* [WHAT YOU SHOULD DO]:
Pull every line containing "pixels" from the data.

* [DATA TO EXAMINE]:
___

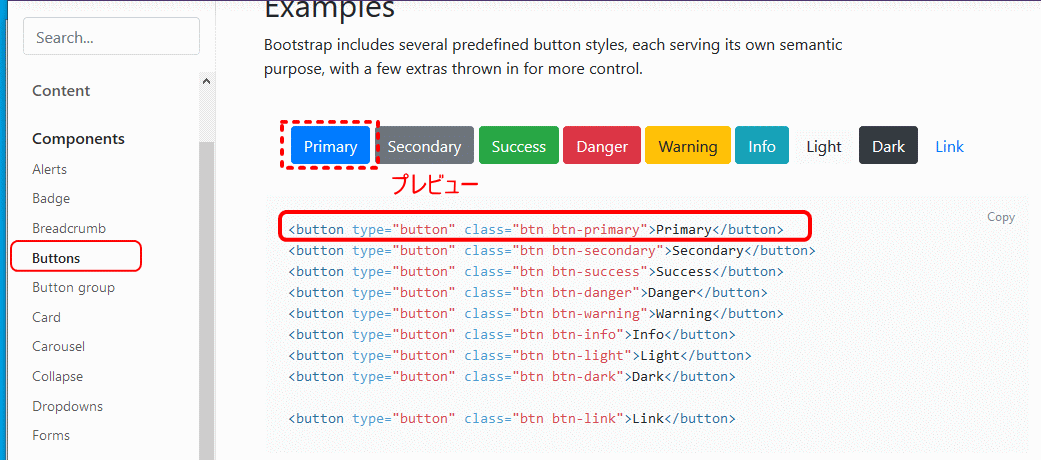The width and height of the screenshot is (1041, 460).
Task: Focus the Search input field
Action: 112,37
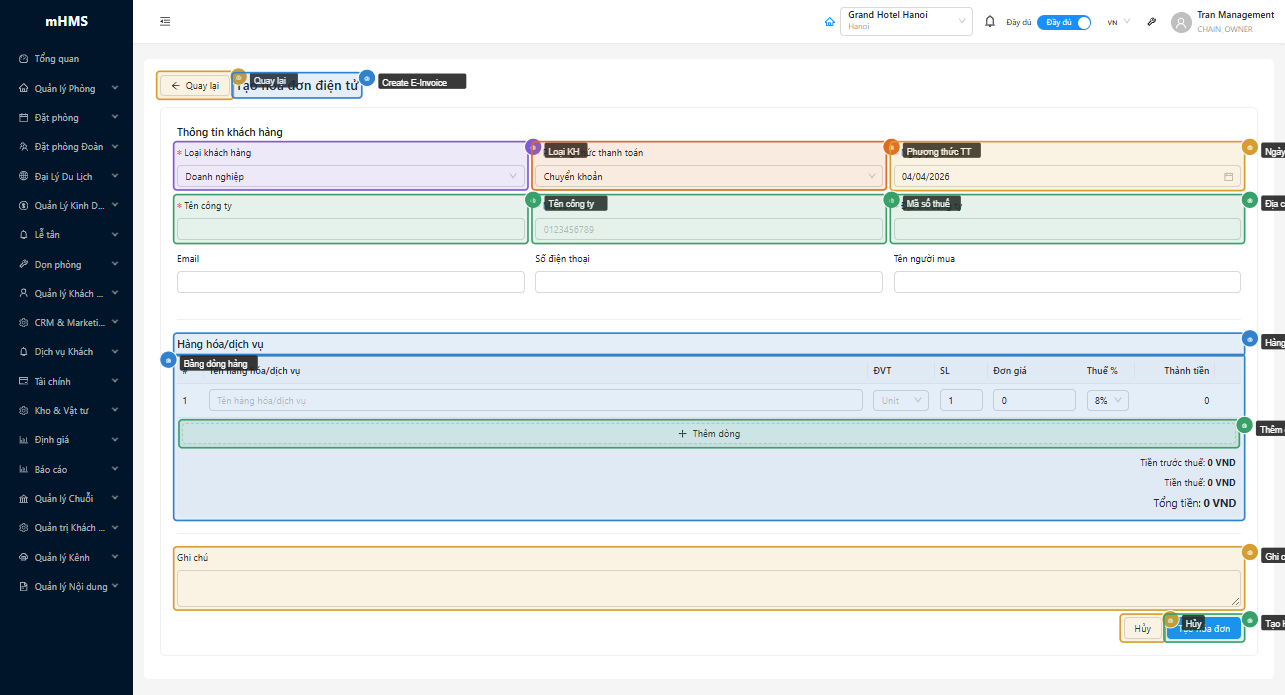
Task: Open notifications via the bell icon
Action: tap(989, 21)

___

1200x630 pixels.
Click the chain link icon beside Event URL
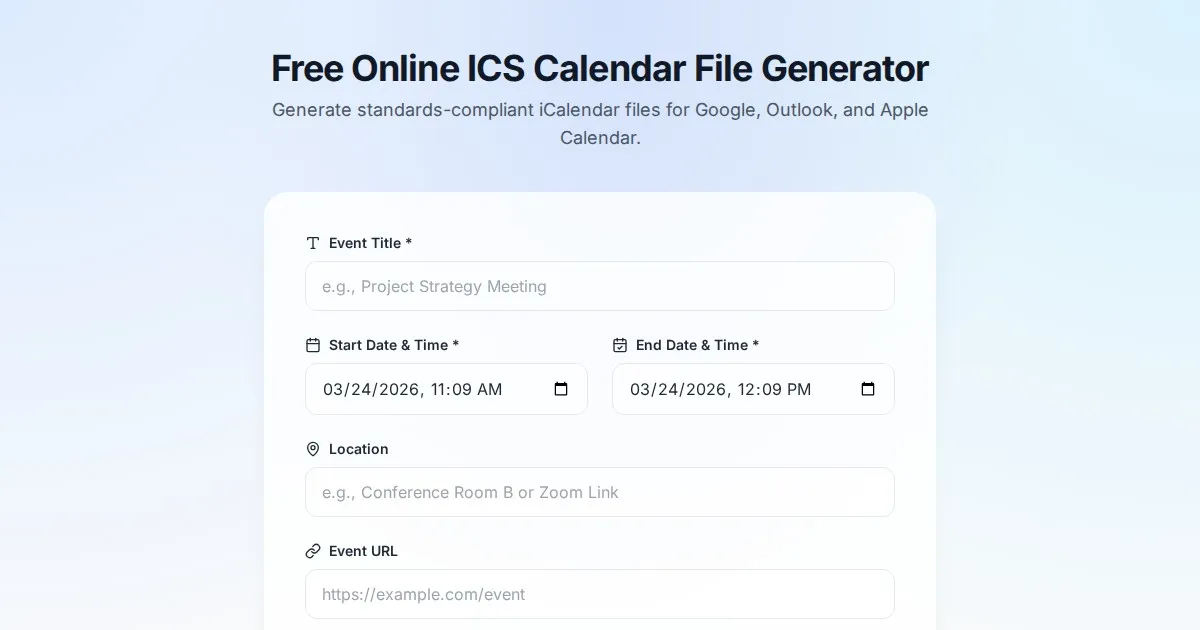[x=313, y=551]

___

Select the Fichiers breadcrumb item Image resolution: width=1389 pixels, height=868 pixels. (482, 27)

___

* [SOLUTION FOR THIS TASK]:
1200x630 pixels.
Select the Fichiers breadcrumb item Image resolution: width=1389 pixels, height=868 pixels. (482, 27)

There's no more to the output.